__Data records__
>>>>>

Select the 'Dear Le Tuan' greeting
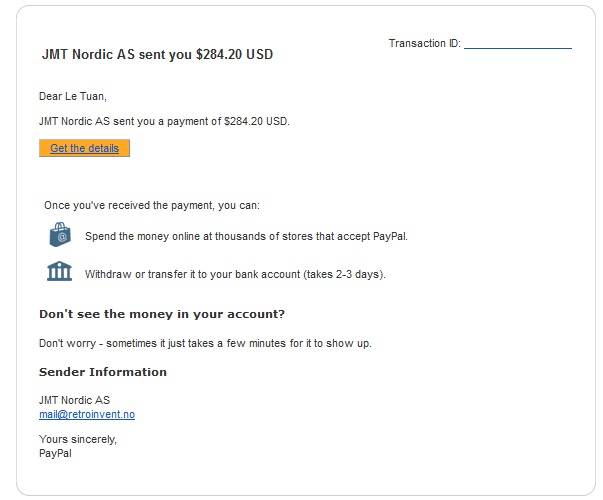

<<<<<
>>>>>

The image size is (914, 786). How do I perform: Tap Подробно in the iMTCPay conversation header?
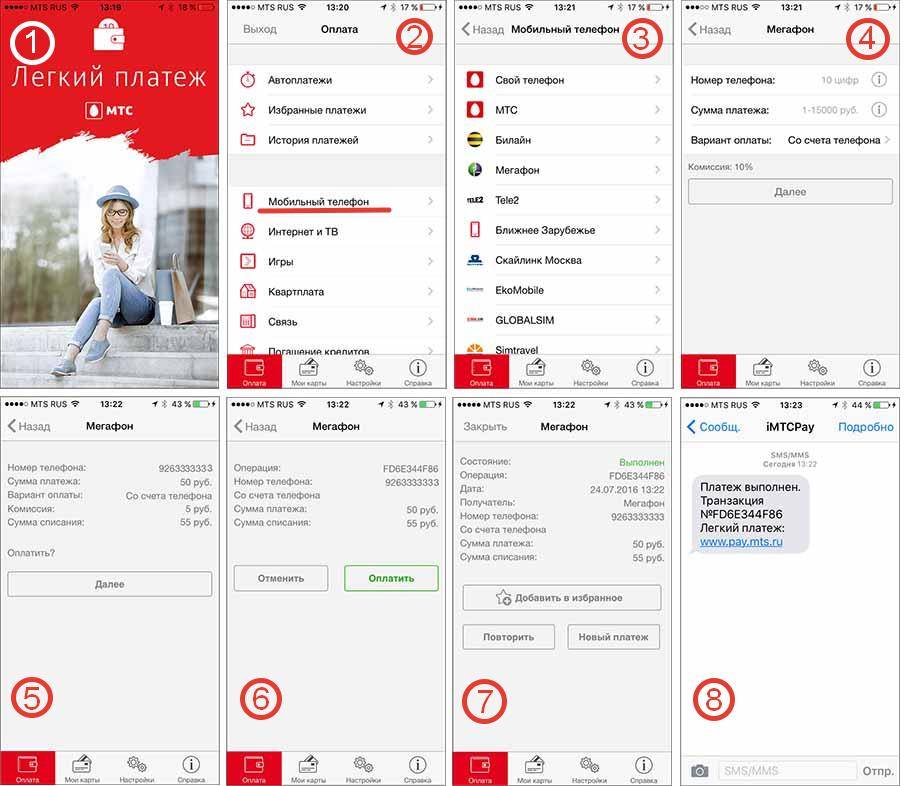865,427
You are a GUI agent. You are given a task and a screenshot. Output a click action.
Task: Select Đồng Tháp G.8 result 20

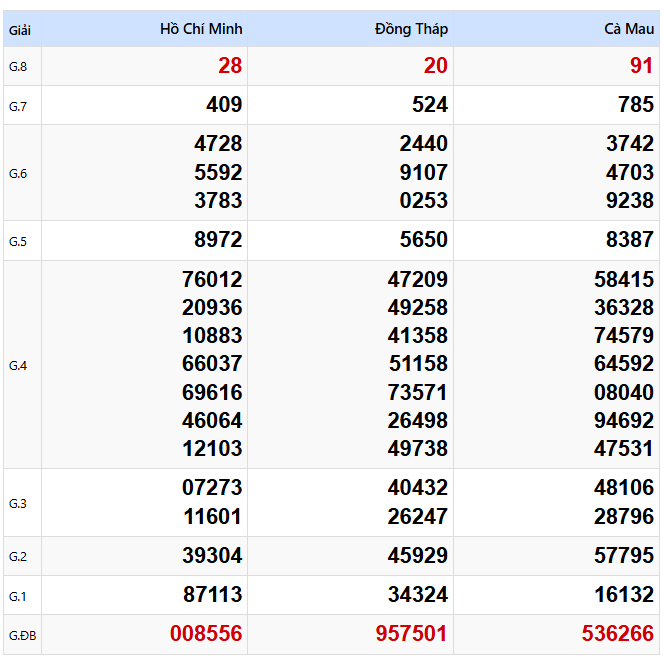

<<<<<

__Task instructions__
Repeat exactly the stretch of the listing above that starts with the line holding "The image size" and finishes with the line holding "Task: Select Đồng Tháp G.8 result 20", both included. Skip every picture.

__Solution__
The image size is (914, 786). How do I perform: Tap Подробно in the iMTCPay conversation header?
865,427
You are a GUI agent. You are given a task and a screenshot. Output a click action.
Task: Select Đồng Tháp G.8 result 20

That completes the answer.